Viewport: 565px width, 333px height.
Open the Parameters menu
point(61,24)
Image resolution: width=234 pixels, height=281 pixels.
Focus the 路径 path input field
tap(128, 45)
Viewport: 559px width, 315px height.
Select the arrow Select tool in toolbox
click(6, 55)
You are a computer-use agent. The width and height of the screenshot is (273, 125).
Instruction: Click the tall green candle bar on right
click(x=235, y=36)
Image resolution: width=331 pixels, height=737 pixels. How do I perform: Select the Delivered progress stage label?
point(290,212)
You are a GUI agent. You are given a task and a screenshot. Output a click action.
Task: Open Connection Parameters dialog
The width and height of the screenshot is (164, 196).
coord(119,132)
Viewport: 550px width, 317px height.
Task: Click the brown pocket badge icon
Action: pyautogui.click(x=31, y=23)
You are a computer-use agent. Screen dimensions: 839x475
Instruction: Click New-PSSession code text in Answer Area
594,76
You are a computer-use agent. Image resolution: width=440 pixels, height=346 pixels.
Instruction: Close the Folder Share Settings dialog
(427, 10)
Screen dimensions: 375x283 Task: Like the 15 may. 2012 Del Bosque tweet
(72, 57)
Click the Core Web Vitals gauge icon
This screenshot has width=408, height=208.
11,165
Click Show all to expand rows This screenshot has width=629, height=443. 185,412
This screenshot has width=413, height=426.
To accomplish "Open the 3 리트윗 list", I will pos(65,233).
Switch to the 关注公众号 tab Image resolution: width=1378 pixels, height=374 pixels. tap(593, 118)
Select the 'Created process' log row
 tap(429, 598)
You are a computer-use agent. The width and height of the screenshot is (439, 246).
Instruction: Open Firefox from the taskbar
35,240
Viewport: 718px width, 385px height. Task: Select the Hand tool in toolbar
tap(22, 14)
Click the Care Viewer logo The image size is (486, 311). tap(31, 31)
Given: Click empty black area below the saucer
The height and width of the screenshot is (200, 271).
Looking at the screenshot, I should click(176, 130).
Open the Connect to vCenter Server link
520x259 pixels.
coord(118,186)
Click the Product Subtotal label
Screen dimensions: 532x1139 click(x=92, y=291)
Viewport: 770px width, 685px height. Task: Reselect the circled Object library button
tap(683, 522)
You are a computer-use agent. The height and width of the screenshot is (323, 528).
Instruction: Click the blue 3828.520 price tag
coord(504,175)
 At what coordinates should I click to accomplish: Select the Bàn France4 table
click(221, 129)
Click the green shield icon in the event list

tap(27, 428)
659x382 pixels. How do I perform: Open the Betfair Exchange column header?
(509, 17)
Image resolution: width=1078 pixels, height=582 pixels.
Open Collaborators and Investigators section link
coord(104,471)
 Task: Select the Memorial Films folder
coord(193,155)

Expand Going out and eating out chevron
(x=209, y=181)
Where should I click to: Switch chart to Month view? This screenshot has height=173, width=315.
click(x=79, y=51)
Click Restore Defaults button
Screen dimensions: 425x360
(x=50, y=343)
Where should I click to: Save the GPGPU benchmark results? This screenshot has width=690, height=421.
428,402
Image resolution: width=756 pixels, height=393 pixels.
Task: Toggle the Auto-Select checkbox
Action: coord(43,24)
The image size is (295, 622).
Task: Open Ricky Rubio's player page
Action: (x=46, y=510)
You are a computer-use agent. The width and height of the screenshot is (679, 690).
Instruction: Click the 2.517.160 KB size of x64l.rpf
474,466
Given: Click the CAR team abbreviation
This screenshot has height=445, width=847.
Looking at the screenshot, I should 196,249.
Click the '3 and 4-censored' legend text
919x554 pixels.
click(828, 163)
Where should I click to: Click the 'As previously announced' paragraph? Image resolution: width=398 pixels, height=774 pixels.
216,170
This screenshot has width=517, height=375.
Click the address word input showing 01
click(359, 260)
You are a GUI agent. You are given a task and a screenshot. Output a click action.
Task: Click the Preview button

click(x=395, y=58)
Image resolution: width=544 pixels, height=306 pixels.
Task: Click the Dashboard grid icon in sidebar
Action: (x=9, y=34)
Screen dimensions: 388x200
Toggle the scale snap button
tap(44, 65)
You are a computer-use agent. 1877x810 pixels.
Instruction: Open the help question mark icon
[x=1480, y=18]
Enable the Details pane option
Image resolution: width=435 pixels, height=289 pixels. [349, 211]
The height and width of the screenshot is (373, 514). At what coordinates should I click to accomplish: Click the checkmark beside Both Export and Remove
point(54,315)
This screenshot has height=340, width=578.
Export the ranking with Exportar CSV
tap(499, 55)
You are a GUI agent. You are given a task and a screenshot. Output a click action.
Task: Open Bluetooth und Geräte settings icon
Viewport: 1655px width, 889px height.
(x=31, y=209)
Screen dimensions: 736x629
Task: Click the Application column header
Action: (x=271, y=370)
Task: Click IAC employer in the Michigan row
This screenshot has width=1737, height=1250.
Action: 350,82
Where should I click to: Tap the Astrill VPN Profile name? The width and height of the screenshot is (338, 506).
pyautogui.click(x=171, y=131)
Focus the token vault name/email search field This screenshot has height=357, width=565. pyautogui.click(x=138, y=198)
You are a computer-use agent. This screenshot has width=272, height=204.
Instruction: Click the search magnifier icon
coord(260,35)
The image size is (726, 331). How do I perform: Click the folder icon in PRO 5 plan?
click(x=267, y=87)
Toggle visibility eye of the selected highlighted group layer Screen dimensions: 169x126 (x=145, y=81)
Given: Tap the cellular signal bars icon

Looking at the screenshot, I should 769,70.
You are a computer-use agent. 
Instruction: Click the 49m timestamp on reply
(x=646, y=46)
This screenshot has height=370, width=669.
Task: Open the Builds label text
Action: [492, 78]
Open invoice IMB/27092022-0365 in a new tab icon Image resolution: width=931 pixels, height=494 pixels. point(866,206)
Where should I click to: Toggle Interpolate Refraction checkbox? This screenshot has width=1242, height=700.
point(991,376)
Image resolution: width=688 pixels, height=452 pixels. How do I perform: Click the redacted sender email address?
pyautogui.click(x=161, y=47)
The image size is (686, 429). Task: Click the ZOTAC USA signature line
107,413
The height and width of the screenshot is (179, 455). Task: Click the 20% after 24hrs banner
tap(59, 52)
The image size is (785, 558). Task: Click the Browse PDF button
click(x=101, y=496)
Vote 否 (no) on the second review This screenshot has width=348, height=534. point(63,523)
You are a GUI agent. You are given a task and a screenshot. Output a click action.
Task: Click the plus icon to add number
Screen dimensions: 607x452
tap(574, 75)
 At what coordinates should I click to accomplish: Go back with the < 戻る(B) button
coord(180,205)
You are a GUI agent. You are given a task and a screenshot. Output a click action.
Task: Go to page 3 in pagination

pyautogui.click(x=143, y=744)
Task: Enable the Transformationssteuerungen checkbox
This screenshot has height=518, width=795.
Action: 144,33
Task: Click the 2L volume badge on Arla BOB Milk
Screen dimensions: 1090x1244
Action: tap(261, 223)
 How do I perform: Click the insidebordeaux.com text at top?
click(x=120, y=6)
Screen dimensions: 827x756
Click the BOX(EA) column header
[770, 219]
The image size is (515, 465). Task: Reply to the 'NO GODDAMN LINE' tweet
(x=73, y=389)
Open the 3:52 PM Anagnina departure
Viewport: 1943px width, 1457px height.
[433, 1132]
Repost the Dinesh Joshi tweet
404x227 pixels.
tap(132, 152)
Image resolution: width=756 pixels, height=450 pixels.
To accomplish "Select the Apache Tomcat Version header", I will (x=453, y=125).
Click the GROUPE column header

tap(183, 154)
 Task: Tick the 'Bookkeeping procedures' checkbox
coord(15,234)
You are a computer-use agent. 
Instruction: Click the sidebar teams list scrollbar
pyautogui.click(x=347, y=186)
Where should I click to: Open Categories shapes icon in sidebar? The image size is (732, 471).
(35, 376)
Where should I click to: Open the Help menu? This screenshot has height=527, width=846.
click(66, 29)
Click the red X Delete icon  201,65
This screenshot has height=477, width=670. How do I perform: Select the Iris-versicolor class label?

Task goal — Show me all lines in the records that contain "computer".

Task result —
You are a computer-use agent. The width and height of the screenshot is (273, 125).
You are a computer-use agent. Screen dimensions: 839x475
You are a computer-use agent. Image resolution: width=440 pixels, height=346 pixels.
You are a computer-use agent. The width and height of the screenshot is (439, 246).
You are a computer-use agent. The height and width of the screenshot is (323, 528).
You are a computer-use agent. The width and height of the screenshot is (679, 690).
You are a computer-use agent. 1877x810 pixels.
You are a computer-use agent. This screenshot has width=272, height=204.
You are a computer-use agent. 
You are a computer-use agent. 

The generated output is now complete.